The venture capitalists await favorable market conditions before going public to maximize the returns on their funding. Therefore, the chances of venture-capital-backed IPOs in a lean economy are less.
A company backed by venture capitalists can also opt for an acquisition. Both acquisition and IPO are called exit strategies, as venture capitalists can make money on their investments or make an exit anytime they want. Due to the high volume of capital available in the market from venture capitalists, it takes longer for venture-capital-backed IPOs to happen.
Venture-capital-backed IPO refers to a company going public that has been funded by venture capitalists.
Venture-capital-backed IPOs are an exit strategy where investors make money from their investments.
Venture-capital-backed companies are primarily small businesses or start-ups that exhibit high future growth potential.
Venture capital is a type of funding provided to small firms and start-ups that are presumed to demonstrate huge growth prospects. Such a form of financing is used by venture capitalists to earn an equity share in the new firm.
Venture capitalists provide funding to the firms that experienced accelerated growth in the past and are expected to expand at a similar rate and small firms that are growing at a remarkable rate. Although such investments are risky, the possibility of higher expected returns makes them attractive to private investors.
Venture capital is a popular fundraising source for companies that lack access to debt types like bank loans and capital markets or with an inadequate history of operation. Venture capitalists usually receive an equity stake in the company they invest in. Thus, they become involved in making company decisions.
Venture-capital-backed IPO companies are considered primarily responsible for the U.S. economic growth and employment in the private sector. Also, there’s been a high fraction of venture-capital-backed IPOs among all the companies going public.
In addition, a large segment of entrepreneurs believes that choosing venture capital for funding will be the best way to grow their businesses.
Venture-Capital-Backed IPOs in 2019
The U.S. financial market observed a total of 80 venture-capital-backed IPOs in 2019 – a reduction of 19% from 2018 figures. However, there were larger offerings with around $29 billion of gross proceeds.
The highest quarterly number of venture-capital-backed IPOs in 2019 was 35, which was recorded in the second quarter after the government shutdown. However, the last quarter of 2019 witnessed only 16 venture-capital-backed IPOs.

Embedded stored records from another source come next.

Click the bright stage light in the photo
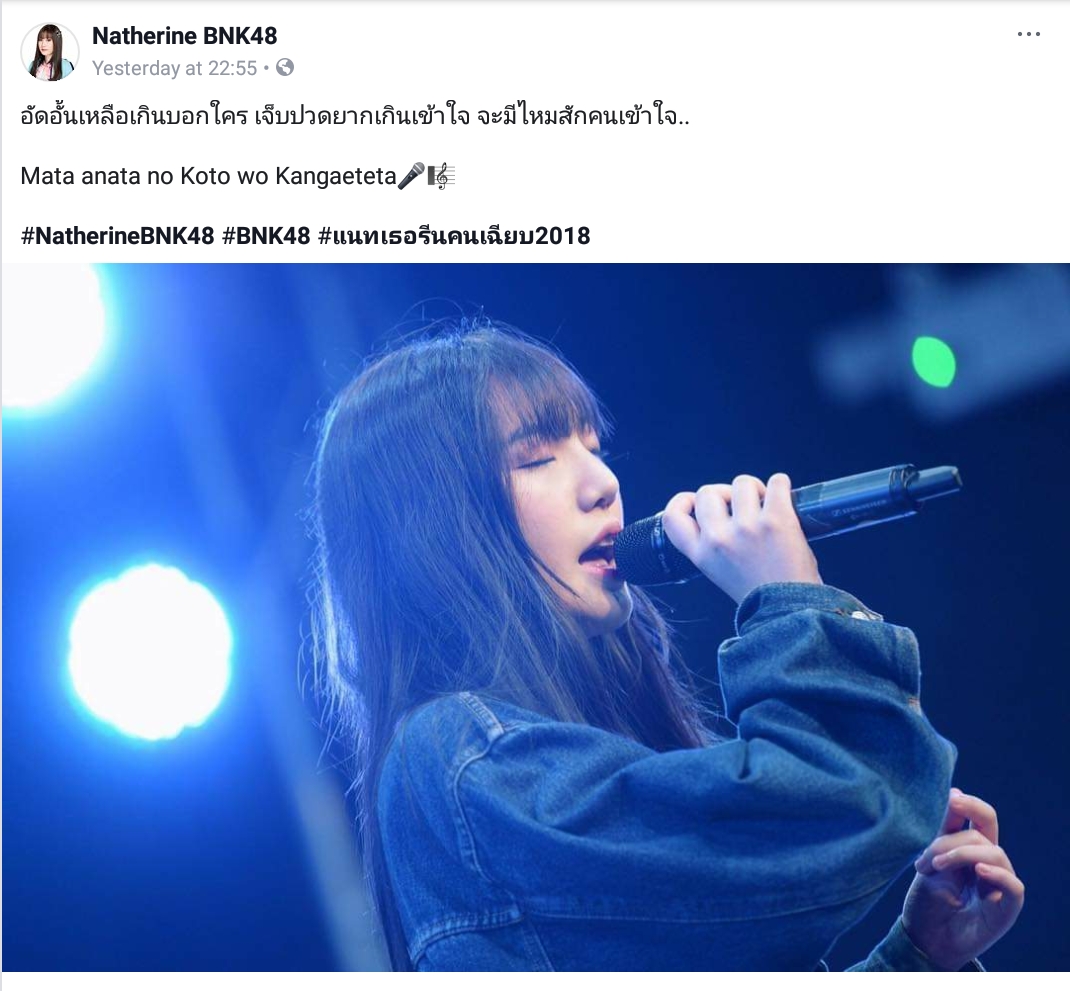tap(150, 652)
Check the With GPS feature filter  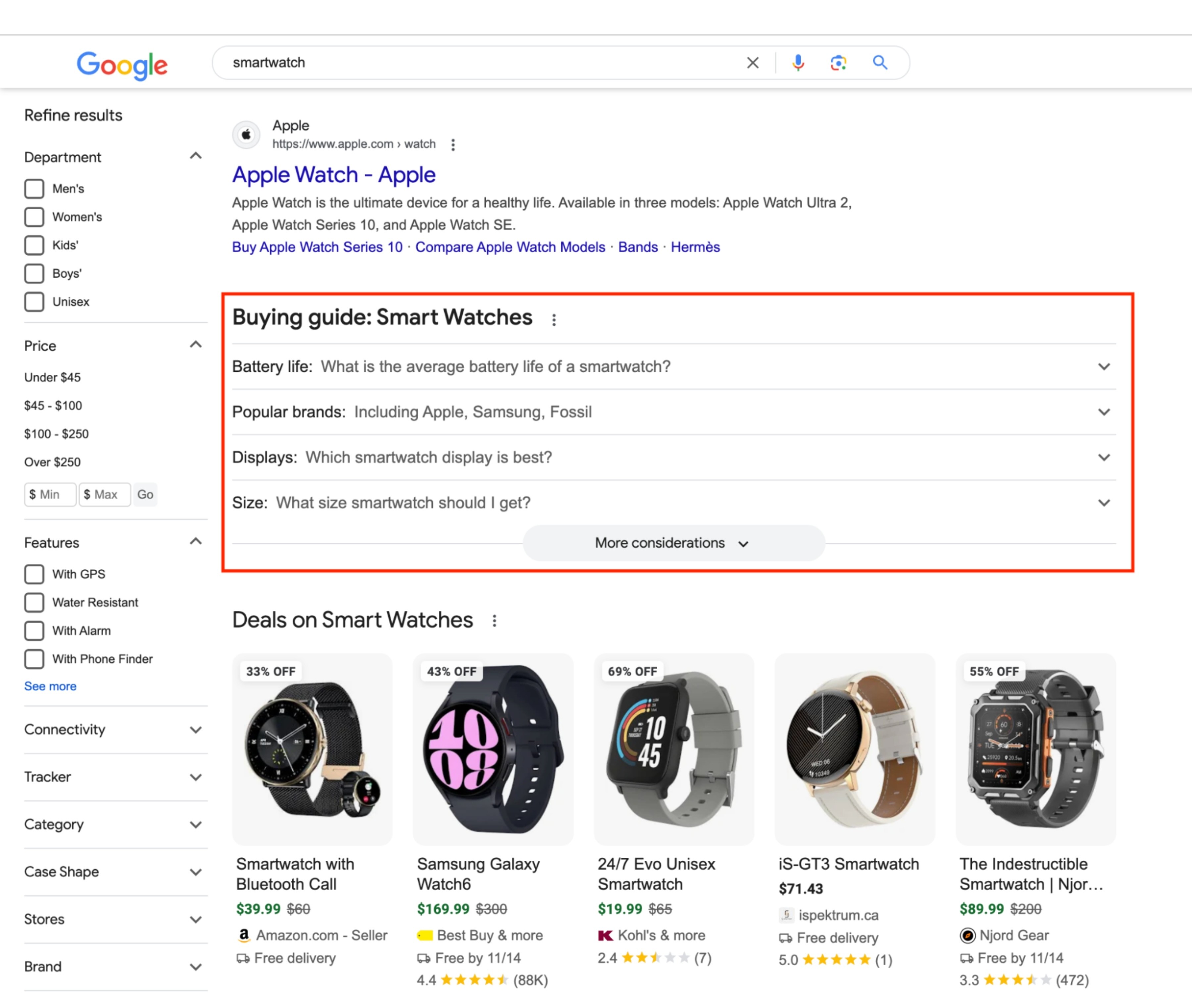click(34, 574)
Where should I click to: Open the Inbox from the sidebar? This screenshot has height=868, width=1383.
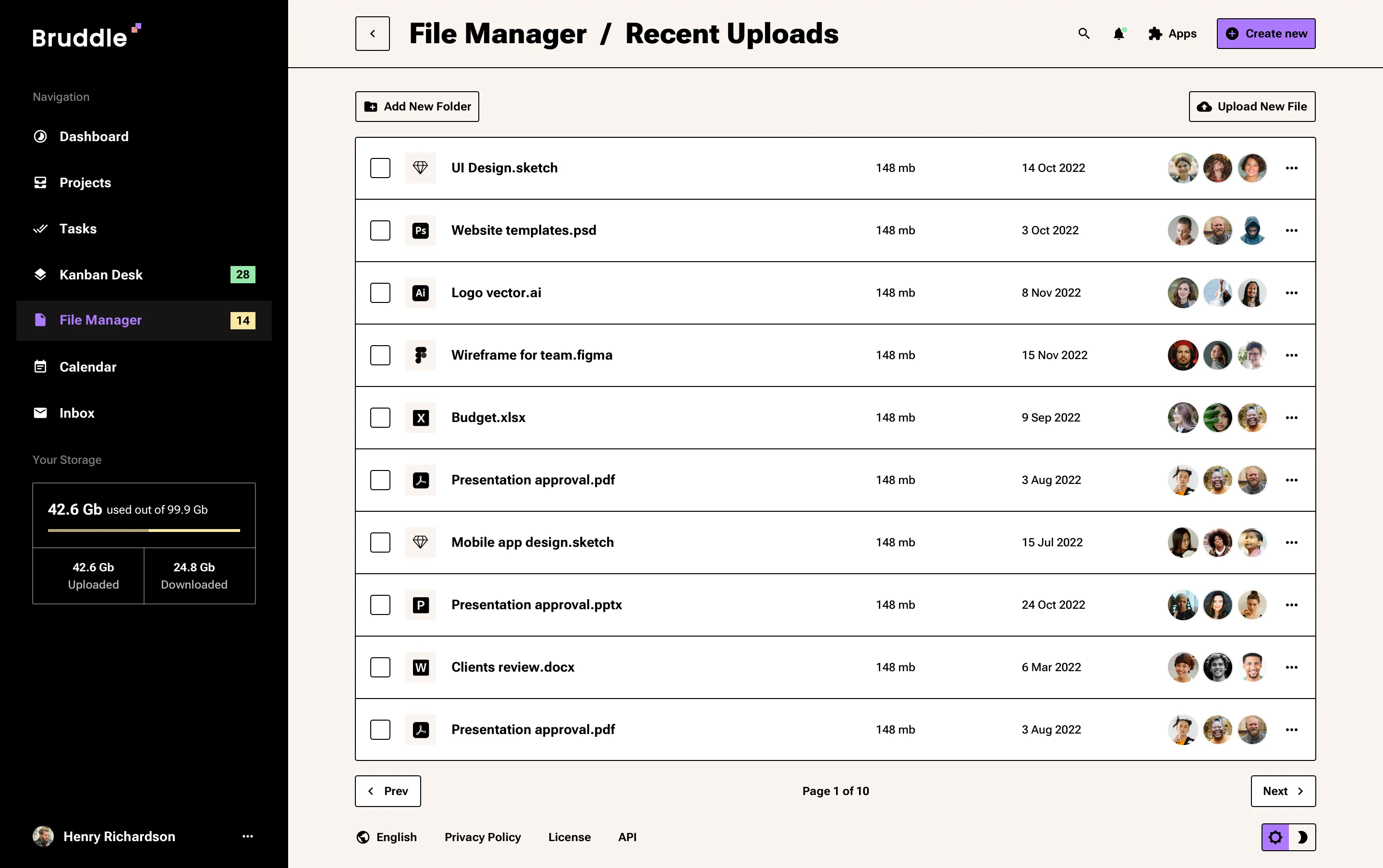point(76,413)
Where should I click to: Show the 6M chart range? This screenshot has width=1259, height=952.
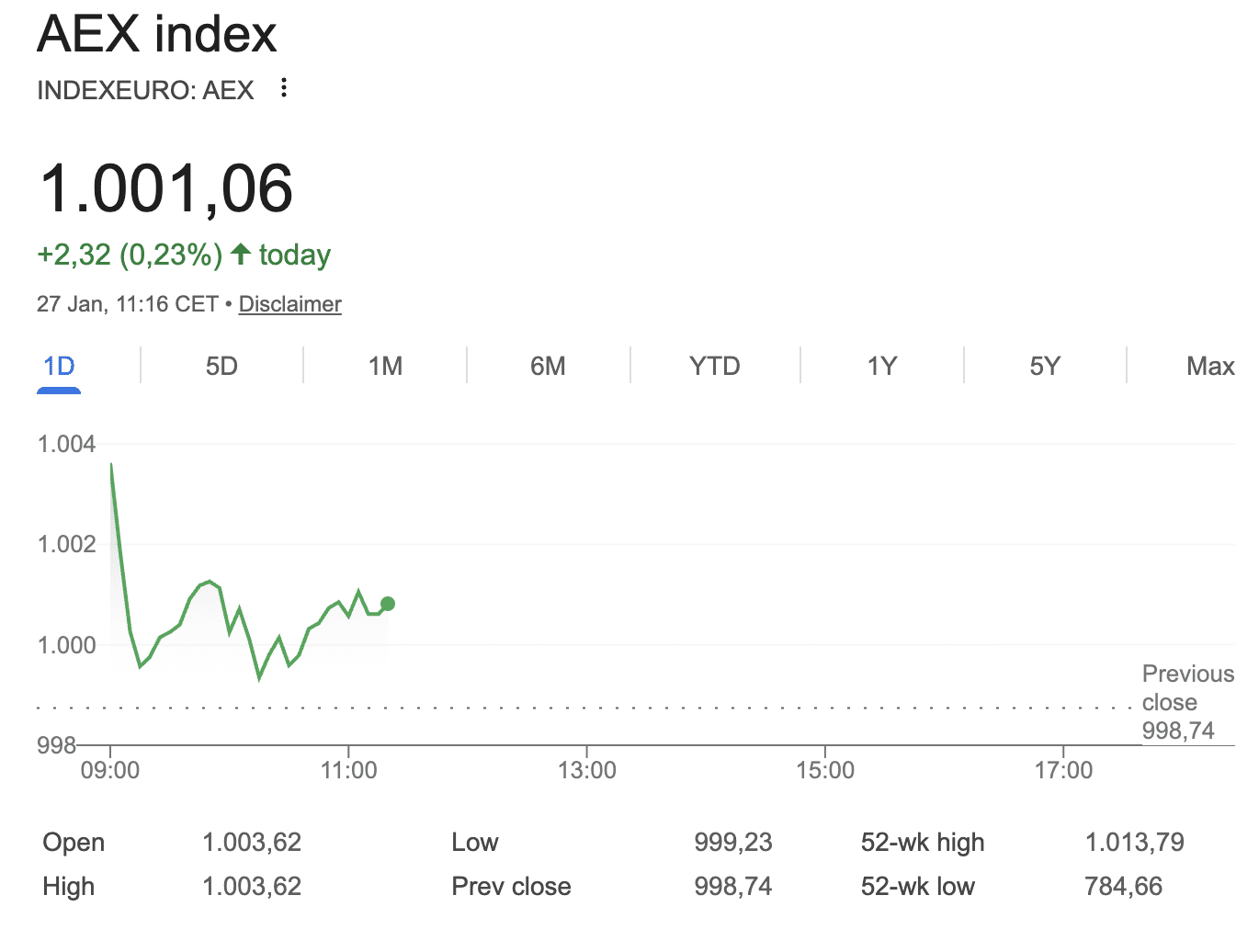pos(548,367)
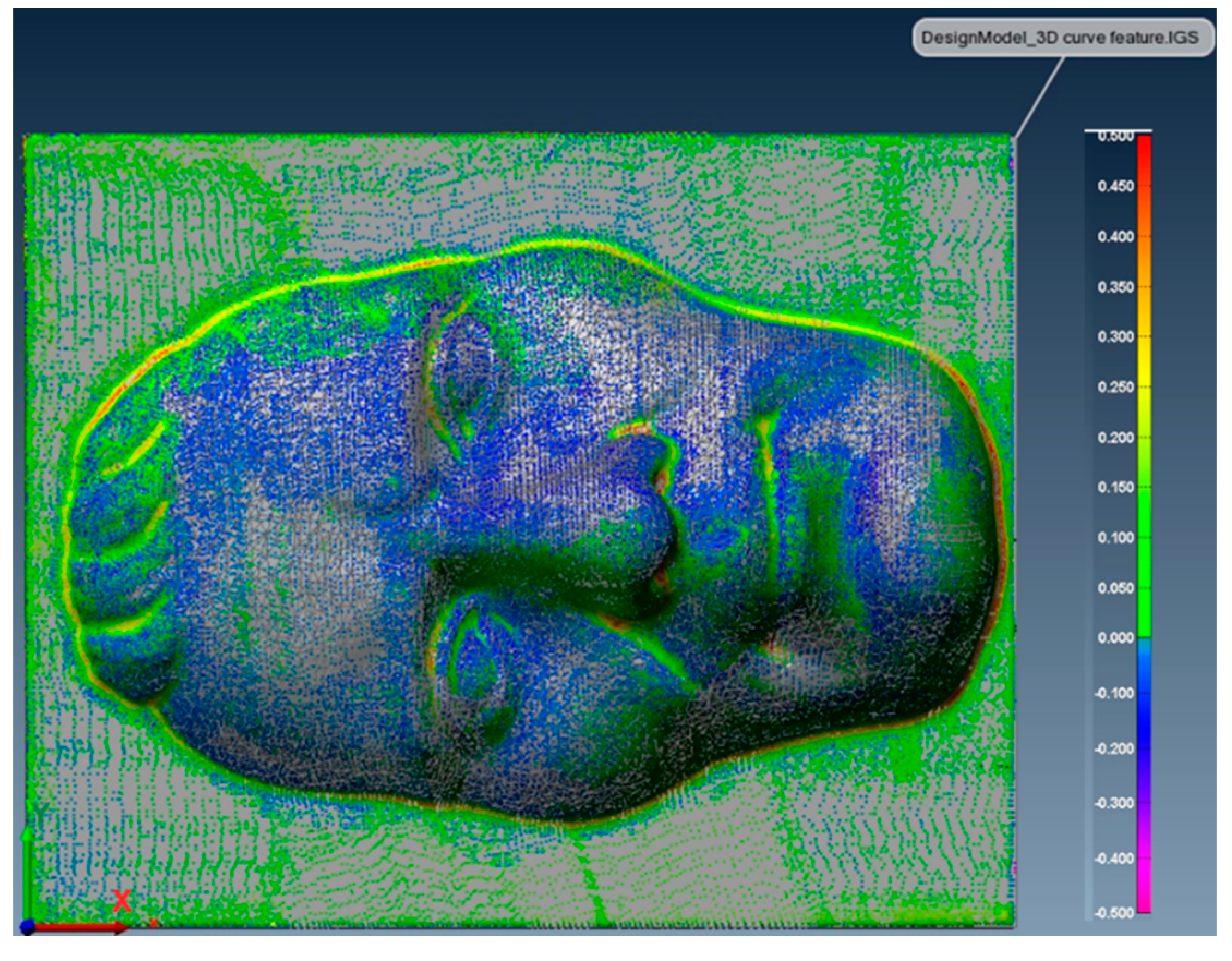Pick the green segment of the color bar
The image size is (1232, 961).
coord(1144,564)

Despite the reduced number of offerings in 2019, the venture-capital-backed IPOs raised an average of $366 million, the highest amount since the debut of Facebook in 2012.
Venture Capital Funding and Debt Financing
Venture capital funding works well for companies that are new to the market and/or are not financially capable of raising funds on their own. Due to their unimpressive operation history, the companies find it difficult to arrange loans from financial institutions or banks.
Venture capital funding is very different from arranging a bank loan. When companies borrow money from banks, they become liable for regular interest payments and the payment of the loan amount after a specific period, regardless of whether the business makes a profit or a loss.
Whereas, venture capitalists lend money in trade for an equity stake in the company. There is no legal protection offered on the return on investments. The venture capitalists will receive returns only if the business becomes profitable in the future.